# Task to complete:
How many lines in the entries below contain the string "scroll"? Reply with the number only.

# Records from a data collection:
Content starts
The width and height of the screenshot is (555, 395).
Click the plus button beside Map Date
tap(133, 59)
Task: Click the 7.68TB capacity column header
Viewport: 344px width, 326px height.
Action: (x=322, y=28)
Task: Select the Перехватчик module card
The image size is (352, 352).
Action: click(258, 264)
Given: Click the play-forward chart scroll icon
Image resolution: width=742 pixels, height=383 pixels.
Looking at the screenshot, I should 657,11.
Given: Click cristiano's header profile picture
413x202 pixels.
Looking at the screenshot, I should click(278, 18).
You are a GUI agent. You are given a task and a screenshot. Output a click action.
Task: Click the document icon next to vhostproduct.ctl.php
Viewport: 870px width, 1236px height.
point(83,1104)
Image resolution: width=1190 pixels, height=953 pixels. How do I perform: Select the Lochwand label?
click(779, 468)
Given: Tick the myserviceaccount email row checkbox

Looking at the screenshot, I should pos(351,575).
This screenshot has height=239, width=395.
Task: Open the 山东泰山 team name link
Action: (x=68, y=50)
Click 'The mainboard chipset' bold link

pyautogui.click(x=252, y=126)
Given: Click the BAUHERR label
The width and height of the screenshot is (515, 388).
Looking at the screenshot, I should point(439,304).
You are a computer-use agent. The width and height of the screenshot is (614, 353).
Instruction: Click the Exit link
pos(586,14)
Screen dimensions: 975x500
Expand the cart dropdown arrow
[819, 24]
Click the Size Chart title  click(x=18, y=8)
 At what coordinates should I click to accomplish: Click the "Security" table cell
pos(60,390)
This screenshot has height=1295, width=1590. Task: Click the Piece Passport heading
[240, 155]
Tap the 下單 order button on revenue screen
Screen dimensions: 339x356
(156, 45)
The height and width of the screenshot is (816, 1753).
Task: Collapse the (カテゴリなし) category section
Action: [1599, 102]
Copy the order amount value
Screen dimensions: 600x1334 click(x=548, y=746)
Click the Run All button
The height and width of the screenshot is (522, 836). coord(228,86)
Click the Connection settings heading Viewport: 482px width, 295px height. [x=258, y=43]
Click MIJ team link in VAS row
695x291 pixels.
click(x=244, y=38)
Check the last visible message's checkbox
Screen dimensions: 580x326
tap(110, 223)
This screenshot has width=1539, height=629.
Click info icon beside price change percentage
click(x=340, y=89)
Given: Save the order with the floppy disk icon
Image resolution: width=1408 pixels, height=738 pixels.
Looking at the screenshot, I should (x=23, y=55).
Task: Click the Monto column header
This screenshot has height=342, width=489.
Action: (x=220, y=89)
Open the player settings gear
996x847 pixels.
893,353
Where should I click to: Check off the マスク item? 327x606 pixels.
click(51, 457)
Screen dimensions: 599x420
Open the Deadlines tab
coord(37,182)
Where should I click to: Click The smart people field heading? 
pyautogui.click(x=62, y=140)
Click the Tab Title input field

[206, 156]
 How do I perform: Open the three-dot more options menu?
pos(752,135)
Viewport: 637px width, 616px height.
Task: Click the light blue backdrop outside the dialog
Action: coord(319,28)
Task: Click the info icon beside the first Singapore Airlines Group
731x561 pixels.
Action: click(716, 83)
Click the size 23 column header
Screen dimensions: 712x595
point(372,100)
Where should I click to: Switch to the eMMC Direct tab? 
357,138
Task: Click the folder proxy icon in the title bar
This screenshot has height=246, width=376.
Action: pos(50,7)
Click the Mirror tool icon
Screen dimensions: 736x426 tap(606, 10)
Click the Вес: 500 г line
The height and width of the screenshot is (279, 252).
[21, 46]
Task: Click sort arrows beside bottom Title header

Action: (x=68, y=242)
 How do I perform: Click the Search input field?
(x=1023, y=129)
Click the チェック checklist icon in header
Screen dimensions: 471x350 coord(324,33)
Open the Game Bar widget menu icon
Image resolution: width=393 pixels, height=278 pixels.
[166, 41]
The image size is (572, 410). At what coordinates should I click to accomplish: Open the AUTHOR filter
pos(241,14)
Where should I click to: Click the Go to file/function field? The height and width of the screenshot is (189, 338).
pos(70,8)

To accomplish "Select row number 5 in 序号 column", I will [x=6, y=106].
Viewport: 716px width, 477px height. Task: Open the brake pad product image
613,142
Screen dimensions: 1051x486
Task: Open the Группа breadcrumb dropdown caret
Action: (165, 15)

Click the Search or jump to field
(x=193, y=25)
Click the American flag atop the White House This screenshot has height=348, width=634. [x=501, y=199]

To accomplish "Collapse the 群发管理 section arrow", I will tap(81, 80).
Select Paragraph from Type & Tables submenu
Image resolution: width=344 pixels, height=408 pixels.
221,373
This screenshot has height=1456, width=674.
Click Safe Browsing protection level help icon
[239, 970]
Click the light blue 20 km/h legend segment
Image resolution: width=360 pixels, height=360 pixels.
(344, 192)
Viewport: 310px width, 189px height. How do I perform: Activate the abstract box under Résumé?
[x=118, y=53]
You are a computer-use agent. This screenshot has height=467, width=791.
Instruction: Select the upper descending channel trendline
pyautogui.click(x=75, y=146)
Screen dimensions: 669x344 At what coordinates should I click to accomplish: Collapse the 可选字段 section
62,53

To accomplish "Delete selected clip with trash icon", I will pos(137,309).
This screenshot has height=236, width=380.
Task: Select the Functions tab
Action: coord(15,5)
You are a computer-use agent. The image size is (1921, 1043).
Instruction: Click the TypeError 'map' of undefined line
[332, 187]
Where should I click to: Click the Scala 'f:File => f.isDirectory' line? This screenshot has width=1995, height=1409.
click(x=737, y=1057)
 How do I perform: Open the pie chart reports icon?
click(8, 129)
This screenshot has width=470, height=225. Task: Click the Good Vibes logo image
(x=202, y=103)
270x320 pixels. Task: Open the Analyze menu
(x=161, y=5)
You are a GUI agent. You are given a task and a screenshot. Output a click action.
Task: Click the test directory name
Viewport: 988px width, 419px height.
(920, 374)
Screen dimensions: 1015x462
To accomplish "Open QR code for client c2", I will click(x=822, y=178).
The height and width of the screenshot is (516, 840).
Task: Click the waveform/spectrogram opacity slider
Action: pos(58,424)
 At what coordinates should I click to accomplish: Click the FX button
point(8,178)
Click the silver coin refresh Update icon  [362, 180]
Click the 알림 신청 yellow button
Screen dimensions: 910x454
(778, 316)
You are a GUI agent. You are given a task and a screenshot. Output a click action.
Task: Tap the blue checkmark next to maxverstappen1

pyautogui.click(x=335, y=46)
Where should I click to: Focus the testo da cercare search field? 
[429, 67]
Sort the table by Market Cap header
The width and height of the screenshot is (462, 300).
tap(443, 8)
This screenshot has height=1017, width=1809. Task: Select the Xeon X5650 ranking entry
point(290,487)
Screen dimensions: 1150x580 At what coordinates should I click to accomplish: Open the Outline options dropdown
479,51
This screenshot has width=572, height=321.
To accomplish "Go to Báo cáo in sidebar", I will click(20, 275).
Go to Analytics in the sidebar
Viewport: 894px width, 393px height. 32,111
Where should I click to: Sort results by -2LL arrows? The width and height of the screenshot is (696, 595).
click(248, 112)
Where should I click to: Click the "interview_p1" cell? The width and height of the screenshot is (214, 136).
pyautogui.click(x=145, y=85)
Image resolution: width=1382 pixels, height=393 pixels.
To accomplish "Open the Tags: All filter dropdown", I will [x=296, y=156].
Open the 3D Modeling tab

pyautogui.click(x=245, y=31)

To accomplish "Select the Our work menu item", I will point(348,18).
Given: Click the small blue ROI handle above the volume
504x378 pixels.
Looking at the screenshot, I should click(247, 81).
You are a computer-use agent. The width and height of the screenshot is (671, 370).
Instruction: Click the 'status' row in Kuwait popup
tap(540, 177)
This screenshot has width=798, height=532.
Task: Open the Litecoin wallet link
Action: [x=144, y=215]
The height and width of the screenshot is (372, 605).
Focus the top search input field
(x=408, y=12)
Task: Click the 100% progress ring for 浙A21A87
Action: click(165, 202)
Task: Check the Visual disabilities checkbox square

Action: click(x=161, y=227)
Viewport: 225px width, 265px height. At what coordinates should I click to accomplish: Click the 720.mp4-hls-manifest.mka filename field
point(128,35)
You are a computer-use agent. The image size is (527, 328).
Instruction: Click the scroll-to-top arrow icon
Content ends
# Response:
2